Continuing the long cycle of icons eroding pieces of their own reputations, Jerry Seinfeld has recently gone on a tear complaining about the kids these days. They're too politically correct, says the comedian who refuses to use curse words, and "creepy," says the man who "dated" a 17-year-old when he was 39. It makes my jokes unfunny, says the creator of Bee Movie (no link, because we have a sense of mercy). This is just a sad story for everyone (except, perhaps, for Larry David, the perpetually gloating genius behind Seinfeld, who often does legitimately needling comedy that works). But it's especially depressing for some minor characters from Seinfeld who would have made much better (and funnier) crotchety old people with a smaller Porsche collection (and longer fuse) than Jerry Seinfeld. Here they are, with just a slight taste of the recognition they deserve:
Jerry might be fussy and particular to the point where his disdain for disagreement would become obvious, but Leo is the true old (and old-thinking) soul of Seinfeld. Oblivious, obnoxious insistence is just a much better look on him than on Seinfeld himself.

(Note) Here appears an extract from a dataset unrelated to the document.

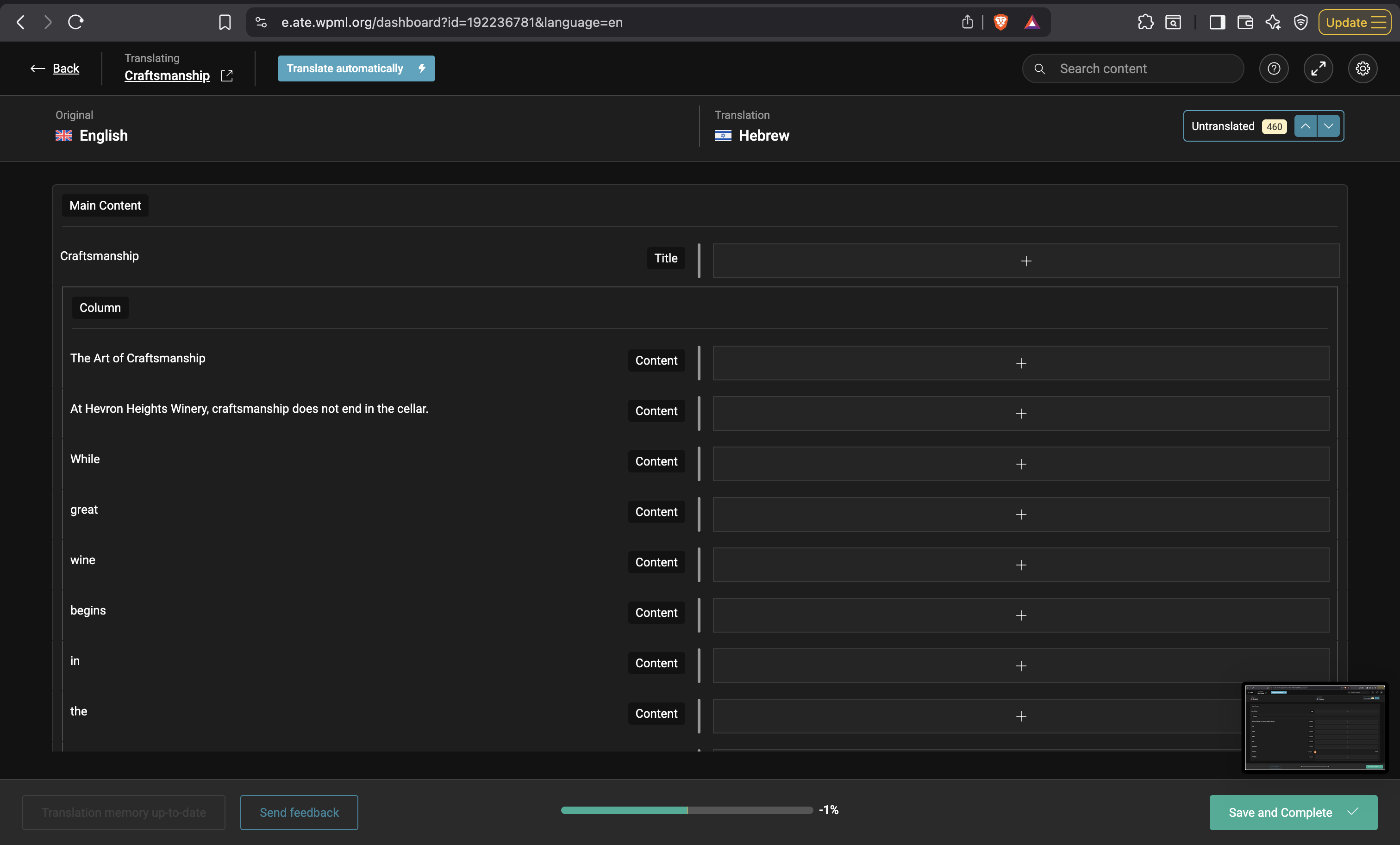This screenshot has height=845, width=1400.
Task: Jump to next untranslated segment arrow
Action: [1328, 126]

Tim Whatley converts to Judaism for the jokes, uses laughing gas with abandon, and is basically a Teflon human, unwilling to let any insults or slander stick. In other words, he's a perfect troll, practically designed for voicing garbage opinions without personal consequence. Also, he's played by Bryan Cranston, which doesn't hurt.
Crazy Joe Davola
Crazy Joe is just so intimidating and, um, crazy, that it'd be tough not to listen to him if he was threatening to put the "kibosh" on your complaining about his bad, homophobic jokes. Watch out, kids! Crazy Joe is coming for you!

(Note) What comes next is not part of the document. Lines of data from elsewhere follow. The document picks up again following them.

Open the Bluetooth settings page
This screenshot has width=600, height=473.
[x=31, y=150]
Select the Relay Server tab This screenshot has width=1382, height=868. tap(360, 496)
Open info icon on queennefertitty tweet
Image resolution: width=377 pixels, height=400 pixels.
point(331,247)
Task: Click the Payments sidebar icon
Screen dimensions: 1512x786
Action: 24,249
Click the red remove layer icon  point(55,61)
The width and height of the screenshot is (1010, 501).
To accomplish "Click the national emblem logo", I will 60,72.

This is a pity pick, because as passionate as Newman is about all of his opinions, no one ever, ever feels compelled to take him seriously. Maybe he would make college students so sad they would feel guilty about booing him or protesting at his comedy shows.
Does anyone on Seinfeld have more reason to be cranky than dead Susan? Casually letting George murder (or accidentally kill) his fiancee was one of the boldest thing Seinfeld ever did, and one of its best moments overall. But that's just a reminder of how much paler the kind of comedy Jerry Seinfeld is defending to the death. Just let Susan do what she wants!